An emotional Doug Ford says he has entered the mayoral race “with mixed emotions and a very heavy heart” after his ailing brother, Rob Ford, dropped out just before the nomination deadline closed on Friday afternoon to take on another battle.
Doug Ford addressed the situation at a news conference from his mother’s driveway in Etobicoke on Friday night, saying he was “first and foremost” concerned about his brother’s health and his family and that the last few days have been “very hard.”
But he said “(Rob) asked me to make sure that I tell people just how much he really cares, that this is more than a job for Rob. It’s his life’s work and his passion to fight for this city and for each and every one of you.

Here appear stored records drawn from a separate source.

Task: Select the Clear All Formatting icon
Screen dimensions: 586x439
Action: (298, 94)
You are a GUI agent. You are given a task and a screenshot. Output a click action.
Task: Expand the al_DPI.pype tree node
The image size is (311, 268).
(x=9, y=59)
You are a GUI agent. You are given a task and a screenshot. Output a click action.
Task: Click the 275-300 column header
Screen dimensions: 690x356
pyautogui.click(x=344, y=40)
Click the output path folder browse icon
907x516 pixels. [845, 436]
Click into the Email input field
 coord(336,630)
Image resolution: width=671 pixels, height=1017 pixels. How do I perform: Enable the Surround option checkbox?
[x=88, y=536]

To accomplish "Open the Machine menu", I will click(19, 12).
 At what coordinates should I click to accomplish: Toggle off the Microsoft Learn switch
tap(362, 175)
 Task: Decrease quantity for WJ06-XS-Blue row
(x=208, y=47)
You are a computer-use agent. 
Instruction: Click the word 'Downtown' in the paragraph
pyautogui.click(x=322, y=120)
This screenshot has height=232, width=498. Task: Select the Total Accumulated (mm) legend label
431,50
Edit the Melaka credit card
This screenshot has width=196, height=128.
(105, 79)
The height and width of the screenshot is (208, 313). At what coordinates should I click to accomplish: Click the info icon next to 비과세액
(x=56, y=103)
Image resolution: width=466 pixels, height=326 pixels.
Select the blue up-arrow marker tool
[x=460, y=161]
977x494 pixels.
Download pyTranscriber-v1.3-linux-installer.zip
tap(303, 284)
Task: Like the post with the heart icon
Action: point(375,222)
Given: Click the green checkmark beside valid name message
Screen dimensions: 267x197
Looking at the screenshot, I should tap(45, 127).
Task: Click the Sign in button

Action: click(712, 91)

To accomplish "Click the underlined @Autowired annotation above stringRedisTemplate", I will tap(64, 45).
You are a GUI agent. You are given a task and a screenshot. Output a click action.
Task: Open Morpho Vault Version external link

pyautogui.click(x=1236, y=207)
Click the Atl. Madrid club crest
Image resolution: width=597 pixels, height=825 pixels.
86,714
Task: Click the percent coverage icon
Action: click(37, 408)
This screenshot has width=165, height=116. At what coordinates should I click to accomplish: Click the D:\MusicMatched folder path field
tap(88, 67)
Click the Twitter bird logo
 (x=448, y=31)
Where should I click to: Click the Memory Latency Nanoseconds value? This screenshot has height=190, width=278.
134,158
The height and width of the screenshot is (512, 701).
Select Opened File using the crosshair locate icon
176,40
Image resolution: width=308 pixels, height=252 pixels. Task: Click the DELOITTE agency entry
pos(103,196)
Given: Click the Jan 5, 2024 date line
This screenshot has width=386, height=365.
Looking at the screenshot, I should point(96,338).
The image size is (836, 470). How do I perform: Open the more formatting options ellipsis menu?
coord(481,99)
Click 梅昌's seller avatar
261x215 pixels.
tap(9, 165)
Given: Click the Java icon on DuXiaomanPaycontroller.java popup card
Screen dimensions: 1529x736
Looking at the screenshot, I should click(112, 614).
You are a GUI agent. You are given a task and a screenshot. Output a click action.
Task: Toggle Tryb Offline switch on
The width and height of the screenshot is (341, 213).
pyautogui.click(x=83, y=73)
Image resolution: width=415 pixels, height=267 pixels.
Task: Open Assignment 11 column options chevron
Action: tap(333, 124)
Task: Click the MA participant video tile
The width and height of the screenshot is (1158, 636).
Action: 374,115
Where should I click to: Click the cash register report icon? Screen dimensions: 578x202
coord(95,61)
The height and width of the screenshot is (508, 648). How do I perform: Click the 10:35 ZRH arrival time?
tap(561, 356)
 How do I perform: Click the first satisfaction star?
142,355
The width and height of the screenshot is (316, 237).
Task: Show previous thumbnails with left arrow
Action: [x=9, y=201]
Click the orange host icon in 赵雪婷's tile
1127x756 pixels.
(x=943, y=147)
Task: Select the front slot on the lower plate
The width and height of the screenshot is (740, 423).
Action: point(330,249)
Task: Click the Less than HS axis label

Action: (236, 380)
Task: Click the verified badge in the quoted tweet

“He told me he needed me to take the torch while he focuses on getting better.”
“While I want to ease his mind and do everything I can do, I told him that no one no one could replace him.”
After consulting his wife, Doug, who struggled to maintain his composure at times, said he realized that “yes I want to honour Rob’s request.”
The mayor, who remains in hospital with an abdominal tumour, withdrew from the Toronto mayoral race shortly before 1 p.m.
In a statement, he said, “My heart is heavy when I tell you that I’m unable to continue my campaign for re-election as your Mayor.
“Now I could be facing a battle of my lifetime, and I want the people of Toronto to know that I intend to face this challenge head on, and win.”
But he said that while he was unable to commit to the heavy schedule required of a mayoral candidate he would still run for councillor in Ward 2 while focusing on getting better.
Mayoral candidate Olivia Chow said her thoughts were with the mayor and his family.
“It can’t be an easy time for them today,” she said, recalling how Ford was “very, very supportive” when her late husband Jack Layton died in August 2011 only a month after the then NDP Opposition leader disclosed his cancer was back.
The widow said she wished a speedy recovery for Ford and that he’s out campaigning in Ward 2.
Chow also said she phoned Doug Ford to send a message of support for his brother after he was hospitalized earlier this week but she declined to comment about Doug as a mayoral candidate.
“I do look forward to debating him in the future,” she said, adding that her campaign platform hasn’t changed.
On the other hand, mayoral candidate John Tory was more political.
While he wished the mayor a speedy and healthy recovery and welcomed his brother to the mayoral race, Tory – who has a huge lead in the most recent polls by Forum Research and Nanos Research — urged voters not to vote for another Ford.
“Doug Ford, who’s now a candidate for mayor, has repeatedly put down the members of city council, who were his colleagues, and he has publicly disparaged the premier of this province and the members of cabinet,” he said. “So I don’t’ think Doug Ford offers Toronto more of the same. In fact he may offer Toronto something that is worse.”
On Friday evening, Doug Ford said he wasn’t in full campaign mode and that he needed a few days to spend time with his family before speaking about the race.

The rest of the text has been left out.